_Provided entries:_
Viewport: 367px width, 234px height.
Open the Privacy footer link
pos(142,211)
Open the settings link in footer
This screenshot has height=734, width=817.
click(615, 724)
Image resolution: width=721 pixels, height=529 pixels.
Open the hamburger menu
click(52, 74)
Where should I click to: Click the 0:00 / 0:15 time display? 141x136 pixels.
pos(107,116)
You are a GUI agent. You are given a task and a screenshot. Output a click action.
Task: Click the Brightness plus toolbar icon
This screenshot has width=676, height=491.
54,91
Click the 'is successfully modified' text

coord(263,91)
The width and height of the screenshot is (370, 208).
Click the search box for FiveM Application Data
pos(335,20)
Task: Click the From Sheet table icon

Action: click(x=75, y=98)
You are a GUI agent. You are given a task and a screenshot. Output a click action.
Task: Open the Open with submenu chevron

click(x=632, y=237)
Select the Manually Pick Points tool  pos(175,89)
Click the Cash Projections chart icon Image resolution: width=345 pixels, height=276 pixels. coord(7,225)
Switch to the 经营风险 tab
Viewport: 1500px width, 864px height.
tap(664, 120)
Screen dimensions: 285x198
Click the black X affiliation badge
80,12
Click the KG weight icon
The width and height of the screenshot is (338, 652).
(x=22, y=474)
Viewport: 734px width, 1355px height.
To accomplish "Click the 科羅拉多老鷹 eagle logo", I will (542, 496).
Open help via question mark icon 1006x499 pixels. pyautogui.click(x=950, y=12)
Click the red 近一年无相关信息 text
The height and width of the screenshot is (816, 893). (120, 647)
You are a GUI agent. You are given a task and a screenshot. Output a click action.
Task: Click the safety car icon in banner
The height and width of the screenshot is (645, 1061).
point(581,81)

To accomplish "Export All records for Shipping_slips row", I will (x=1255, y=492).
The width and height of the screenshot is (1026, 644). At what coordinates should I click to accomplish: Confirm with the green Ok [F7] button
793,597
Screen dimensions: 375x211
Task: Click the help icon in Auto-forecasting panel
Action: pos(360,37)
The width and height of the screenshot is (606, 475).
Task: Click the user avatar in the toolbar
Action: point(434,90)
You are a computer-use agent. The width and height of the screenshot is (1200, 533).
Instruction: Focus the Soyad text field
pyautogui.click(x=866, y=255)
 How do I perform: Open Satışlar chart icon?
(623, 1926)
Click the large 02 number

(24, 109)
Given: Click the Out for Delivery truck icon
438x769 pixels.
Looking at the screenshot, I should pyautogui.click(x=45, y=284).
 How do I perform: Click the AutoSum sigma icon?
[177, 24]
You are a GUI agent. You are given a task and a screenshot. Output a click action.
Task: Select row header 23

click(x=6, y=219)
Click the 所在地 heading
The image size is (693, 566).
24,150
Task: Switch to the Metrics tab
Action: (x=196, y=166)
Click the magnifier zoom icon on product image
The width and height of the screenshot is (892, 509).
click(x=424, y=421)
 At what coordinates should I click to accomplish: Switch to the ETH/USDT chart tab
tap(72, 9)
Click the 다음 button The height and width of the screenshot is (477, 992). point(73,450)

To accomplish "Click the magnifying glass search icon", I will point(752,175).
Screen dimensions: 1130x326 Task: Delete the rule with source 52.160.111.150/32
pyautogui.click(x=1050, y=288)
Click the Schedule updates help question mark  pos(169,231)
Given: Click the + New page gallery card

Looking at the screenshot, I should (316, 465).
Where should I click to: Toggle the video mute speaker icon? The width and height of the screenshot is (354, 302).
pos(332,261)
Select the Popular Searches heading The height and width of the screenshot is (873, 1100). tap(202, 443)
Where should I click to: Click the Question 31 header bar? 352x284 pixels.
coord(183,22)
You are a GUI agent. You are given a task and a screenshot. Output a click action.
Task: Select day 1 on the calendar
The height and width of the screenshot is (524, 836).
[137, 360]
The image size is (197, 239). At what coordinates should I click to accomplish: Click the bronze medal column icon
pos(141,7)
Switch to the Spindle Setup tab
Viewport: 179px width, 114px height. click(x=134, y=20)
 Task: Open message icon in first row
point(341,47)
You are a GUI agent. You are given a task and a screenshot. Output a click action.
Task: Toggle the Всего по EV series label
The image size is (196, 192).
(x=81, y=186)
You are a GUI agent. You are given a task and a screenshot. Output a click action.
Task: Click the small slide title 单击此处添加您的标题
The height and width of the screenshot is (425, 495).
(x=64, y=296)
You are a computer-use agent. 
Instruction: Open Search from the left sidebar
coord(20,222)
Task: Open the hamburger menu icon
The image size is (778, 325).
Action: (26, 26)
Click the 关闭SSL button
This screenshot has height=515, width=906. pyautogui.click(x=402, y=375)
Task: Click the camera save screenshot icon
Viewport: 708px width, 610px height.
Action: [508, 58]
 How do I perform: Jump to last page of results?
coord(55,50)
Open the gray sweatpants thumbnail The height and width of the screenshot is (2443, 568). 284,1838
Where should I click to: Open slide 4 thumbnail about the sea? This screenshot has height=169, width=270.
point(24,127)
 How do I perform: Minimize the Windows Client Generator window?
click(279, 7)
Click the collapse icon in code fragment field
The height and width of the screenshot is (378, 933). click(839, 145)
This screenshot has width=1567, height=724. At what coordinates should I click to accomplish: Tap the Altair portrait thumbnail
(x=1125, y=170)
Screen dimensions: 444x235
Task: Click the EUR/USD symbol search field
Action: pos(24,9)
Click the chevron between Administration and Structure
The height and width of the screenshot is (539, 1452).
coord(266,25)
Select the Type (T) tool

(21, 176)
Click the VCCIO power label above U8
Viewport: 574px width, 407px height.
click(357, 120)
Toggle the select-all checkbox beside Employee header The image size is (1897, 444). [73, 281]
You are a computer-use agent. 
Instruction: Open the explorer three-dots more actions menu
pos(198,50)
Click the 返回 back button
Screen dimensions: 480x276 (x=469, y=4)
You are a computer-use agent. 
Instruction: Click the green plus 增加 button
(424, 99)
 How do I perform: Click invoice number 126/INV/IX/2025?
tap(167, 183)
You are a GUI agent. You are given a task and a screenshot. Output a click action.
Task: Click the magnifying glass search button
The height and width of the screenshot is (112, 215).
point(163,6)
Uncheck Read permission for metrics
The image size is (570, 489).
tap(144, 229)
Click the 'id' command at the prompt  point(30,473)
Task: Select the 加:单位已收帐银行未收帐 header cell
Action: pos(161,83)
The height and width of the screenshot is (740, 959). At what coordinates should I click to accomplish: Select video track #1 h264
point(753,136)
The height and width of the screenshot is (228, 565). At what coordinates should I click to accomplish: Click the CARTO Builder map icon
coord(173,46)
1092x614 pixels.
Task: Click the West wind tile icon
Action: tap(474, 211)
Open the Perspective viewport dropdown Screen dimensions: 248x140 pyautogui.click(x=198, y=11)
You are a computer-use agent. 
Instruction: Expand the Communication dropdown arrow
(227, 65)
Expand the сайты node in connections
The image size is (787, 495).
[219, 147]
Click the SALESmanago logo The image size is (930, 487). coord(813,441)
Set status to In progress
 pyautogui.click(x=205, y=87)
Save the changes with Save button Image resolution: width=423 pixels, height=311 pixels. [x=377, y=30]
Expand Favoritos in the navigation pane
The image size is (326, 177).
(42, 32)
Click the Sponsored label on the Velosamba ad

_Task statement:_
What lines in the data above contain the word "mark"? Show them all.

_Solution for this exercise:_
Open help via question mark icon 1006x499 pixels. pyautogui.click(x=950, y=12)
Click the Schedule updates help question mark  pos(169,231)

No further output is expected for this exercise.